Chadwick Hall
3 buildings are situated in the grounds of a Georgian villa, adjacent to a Post-war housing estate, both of which are historic monuments & form part of a wider parkland setting. The masterplan derives its logic from the landscape establishing a convivial plan for a student community. The project is concerned with history, social purpose & the way we build.
Commissioned by the University of Roehampton, Chadwick Hall is located in a west London suburb. The 6,365m2 scheme accommodates 19 apartments, 6 townhouses & 2 studio flats - townhouses in North Court and apartments in West and South Court, 210 ensuite study bedrooms in all.
There are two significant layers of social and architectural history which create the context for the work: the nearby C18th brickwork & masonry villas designed by Archer, Chambers and Wyatt; and, 200 years later, Howell Killick, Partridge & Amis’ - when at London County Council - Brutalist insitu and precast concrete Alton West Estate which recast these villas as follies, and co-opted the C18th parkland, Downshire Field, as a setting for social housing and a foil to the Brave New World. The new architecture responds both with type and construction, and to the existing morphology of the garden.
The project had to respond to the setting of 1770 villa, 1911 summerhouse and garden, and sculptor Lynn Chadwick’s The Watchers (1960), all classified historic monuments; to a significant number of mature trees, and building proximities immediately beyond the site boundary. Given the sensitivity of the site, planning policy didn’t envisage any new building.
We had to demonstrate that a design could contend with these proximities, preserve the villa and reinterpret the setting. In our dialogue with planners, preservation societies, and Historic England we explained the work as the third evolution of this landscape.
The masterplan takes pre-existing landscape features and uses these to compose associations between buildings. South Court replaces the lost wing of the villa. North and West Court are paired around the garden and summerhouse. Together they form, an intentional community, the foundation for University life.

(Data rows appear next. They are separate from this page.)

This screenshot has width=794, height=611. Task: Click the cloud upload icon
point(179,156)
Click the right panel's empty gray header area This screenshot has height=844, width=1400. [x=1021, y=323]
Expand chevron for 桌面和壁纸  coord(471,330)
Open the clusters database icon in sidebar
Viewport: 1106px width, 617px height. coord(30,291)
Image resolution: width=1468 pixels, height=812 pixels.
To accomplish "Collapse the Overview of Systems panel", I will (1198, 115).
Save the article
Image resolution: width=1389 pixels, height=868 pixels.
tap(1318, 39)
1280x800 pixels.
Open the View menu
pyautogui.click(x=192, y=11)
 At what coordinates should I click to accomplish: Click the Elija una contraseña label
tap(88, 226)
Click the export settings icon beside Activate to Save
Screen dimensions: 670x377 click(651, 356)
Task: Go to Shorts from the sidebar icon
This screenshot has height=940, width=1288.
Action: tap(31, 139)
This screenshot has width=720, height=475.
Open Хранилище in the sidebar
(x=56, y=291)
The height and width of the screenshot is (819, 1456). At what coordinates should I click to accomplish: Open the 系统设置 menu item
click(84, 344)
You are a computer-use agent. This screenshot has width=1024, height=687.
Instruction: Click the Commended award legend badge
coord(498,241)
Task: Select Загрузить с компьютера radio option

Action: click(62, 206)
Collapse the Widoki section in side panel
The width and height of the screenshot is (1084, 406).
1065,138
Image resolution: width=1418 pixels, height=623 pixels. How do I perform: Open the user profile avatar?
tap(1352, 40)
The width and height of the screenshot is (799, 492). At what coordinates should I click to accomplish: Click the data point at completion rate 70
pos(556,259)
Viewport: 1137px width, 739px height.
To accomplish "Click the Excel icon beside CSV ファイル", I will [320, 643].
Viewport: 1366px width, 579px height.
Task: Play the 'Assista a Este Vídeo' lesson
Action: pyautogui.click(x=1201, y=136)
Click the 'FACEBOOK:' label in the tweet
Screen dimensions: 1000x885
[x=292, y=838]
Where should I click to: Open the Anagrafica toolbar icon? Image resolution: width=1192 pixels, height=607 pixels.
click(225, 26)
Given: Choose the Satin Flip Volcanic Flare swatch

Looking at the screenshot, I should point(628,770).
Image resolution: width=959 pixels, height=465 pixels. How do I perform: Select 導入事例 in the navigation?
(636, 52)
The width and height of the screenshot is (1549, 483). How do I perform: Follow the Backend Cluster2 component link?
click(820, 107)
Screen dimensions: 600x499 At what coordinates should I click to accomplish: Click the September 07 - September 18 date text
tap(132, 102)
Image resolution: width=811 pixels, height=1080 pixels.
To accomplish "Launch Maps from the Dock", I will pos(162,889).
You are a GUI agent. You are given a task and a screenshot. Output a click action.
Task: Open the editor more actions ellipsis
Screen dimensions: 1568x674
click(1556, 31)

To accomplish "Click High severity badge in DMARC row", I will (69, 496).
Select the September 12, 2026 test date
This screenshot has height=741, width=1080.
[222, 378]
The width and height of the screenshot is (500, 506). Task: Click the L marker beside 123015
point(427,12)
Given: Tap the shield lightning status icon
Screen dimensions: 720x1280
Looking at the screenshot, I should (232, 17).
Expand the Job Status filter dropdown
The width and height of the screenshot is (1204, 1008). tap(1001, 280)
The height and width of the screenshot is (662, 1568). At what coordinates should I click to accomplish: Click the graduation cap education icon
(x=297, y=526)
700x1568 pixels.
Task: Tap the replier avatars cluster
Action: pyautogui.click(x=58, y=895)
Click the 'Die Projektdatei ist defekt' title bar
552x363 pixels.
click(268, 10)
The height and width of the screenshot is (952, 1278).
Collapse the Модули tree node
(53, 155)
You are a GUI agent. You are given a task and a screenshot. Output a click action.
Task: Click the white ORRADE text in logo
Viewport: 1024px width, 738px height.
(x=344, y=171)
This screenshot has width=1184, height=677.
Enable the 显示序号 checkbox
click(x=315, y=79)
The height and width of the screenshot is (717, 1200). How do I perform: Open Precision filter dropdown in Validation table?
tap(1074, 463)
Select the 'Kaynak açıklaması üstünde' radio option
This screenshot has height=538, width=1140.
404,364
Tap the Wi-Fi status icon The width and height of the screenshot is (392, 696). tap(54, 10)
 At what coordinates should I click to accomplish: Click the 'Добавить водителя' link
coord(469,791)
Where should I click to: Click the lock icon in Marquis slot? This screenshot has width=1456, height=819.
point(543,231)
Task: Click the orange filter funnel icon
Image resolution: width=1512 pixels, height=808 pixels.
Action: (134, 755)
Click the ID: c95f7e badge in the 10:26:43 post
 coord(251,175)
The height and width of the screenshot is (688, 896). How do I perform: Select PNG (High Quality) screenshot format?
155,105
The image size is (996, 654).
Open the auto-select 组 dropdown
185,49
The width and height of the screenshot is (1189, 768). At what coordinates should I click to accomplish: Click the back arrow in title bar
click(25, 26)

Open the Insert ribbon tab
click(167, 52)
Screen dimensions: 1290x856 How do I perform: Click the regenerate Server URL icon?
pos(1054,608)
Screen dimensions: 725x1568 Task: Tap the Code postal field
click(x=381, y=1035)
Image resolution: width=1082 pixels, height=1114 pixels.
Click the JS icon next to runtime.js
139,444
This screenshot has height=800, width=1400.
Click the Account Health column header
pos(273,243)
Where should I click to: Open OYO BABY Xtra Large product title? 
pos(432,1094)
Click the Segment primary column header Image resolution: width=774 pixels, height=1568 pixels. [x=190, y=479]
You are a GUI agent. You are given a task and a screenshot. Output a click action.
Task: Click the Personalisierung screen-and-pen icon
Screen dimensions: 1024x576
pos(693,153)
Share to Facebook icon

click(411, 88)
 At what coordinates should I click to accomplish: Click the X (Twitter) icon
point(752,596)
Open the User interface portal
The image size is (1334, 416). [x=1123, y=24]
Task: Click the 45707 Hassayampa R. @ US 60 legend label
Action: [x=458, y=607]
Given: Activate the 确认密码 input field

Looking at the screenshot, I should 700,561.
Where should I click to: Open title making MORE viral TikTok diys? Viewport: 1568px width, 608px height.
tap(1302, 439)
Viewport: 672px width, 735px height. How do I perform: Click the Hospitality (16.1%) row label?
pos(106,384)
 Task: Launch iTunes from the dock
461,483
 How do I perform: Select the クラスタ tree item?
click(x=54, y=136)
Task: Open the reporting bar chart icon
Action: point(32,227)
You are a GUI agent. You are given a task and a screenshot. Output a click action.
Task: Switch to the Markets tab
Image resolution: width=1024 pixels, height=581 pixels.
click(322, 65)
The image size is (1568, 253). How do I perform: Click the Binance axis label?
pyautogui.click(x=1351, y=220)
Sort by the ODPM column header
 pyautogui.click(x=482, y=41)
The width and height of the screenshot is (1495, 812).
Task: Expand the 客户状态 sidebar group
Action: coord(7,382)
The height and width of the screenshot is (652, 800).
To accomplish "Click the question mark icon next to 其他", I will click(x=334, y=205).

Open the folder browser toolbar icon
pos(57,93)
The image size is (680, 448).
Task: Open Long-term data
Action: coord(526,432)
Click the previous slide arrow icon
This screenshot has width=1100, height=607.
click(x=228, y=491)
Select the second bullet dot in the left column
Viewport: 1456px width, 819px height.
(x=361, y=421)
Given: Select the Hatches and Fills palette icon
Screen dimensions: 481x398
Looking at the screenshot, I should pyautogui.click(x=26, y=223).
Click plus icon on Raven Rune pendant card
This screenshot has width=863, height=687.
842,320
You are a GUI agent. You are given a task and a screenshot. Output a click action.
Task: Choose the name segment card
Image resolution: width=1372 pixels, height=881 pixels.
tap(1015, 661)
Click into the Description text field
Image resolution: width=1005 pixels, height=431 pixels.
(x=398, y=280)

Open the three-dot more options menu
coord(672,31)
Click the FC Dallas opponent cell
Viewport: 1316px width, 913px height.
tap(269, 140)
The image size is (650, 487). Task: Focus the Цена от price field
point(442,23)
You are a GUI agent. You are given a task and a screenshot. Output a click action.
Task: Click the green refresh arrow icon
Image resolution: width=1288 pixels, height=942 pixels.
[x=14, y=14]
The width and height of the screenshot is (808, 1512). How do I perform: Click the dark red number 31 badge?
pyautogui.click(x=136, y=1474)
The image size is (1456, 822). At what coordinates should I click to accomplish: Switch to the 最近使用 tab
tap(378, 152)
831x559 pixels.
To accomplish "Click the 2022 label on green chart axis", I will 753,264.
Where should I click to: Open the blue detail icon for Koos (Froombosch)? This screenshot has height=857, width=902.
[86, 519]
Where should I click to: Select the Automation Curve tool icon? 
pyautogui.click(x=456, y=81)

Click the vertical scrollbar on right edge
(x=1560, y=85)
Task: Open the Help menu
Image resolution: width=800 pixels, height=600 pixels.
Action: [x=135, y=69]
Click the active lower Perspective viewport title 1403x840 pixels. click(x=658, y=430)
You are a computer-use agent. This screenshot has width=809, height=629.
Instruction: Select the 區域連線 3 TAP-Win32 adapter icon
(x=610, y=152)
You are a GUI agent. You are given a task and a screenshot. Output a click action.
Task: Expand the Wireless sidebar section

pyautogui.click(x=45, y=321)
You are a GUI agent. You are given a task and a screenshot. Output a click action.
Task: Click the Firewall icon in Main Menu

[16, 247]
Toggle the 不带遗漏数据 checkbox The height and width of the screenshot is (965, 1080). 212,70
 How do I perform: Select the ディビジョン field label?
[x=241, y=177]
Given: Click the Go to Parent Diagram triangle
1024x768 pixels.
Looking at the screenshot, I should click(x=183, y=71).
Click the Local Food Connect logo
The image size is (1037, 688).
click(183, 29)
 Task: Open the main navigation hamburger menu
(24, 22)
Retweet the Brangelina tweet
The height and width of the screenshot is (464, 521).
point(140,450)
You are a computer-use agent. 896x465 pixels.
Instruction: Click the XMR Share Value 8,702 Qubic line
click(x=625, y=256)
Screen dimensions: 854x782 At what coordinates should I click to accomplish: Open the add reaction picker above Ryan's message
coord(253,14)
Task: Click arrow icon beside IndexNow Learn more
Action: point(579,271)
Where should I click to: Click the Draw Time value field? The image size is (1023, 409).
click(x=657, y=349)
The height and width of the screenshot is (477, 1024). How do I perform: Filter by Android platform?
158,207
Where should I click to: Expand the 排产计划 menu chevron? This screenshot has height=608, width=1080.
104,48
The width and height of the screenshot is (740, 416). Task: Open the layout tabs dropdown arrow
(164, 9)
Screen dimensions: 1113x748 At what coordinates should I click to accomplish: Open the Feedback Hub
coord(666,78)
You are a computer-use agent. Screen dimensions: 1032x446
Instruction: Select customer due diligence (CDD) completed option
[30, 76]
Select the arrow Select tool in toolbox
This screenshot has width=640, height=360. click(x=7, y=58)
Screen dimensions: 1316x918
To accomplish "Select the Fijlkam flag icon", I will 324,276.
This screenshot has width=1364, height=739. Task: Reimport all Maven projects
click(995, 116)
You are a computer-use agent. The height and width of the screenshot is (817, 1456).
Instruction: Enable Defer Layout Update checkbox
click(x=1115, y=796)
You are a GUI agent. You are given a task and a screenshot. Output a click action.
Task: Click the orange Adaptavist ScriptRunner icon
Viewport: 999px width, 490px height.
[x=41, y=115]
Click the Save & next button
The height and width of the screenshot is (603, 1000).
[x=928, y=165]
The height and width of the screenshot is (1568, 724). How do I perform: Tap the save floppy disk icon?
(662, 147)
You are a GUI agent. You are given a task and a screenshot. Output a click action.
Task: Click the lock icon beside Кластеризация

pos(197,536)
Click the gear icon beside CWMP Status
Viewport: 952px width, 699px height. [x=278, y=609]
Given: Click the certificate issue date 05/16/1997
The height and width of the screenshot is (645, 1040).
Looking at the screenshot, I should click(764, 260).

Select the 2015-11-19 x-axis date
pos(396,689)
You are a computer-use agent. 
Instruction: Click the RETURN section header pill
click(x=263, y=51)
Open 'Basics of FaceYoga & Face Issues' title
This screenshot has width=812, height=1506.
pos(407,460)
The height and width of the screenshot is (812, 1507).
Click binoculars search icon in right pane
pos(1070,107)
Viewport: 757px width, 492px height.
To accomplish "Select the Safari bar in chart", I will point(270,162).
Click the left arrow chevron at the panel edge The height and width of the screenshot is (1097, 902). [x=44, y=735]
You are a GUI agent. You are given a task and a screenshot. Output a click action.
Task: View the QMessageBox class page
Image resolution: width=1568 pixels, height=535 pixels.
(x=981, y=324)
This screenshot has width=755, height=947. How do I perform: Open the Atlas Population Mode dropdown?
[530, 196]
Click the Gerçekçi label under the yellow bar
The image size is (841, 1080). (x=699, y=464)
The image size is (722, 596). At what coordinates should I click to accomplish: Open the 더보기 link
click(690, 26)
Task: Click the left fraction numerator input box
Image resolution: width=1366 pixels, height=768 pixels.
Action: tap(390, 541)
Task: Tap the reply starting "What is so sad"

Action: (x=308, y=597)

The University’s programme sought to maximise capacity, which we had to do in the most sensitive manner. The budget was low and construction contract “Design & Build”. The design had to employ an economy of means and demonstrate real efficiencies.
The design emulates the Georgian loadbearing brickwork and Modern concrete frame construction. It encases a “warm” concrete frame inside “cold” loadbearing brick and precast trabeated walls. Interiors are wrapped in heavy “ruins” that create the space for balconies. The ruins play down the performative aspects of the walls and instead heighten the perceptual dimension of experience.
Arrowhead loadbearing brick piers shape and bear the weight of half-hexagonal balconies, avoiding the need for support bracketry. The tips of the arrowhead piers are further articulated so their cheeks appear to open to the garden. The balconies are tied together and in turn tied back to the in-situ concrete frame for stability.
Doors are oak, French windows and gargoyles aluminium, metalwork powdercoated mild steel.
The sustainability strategy focused on high levels of thermal insulation, air tightness and generous daylighting and natural ventilation to minimise energy usage. Façade materials are robust, built to last, minimising maintenance & replacement. A Combined Heat & Power system serves district heating.
The 6,365m2 scheme was built for £1,980/m2, total £12.6 million.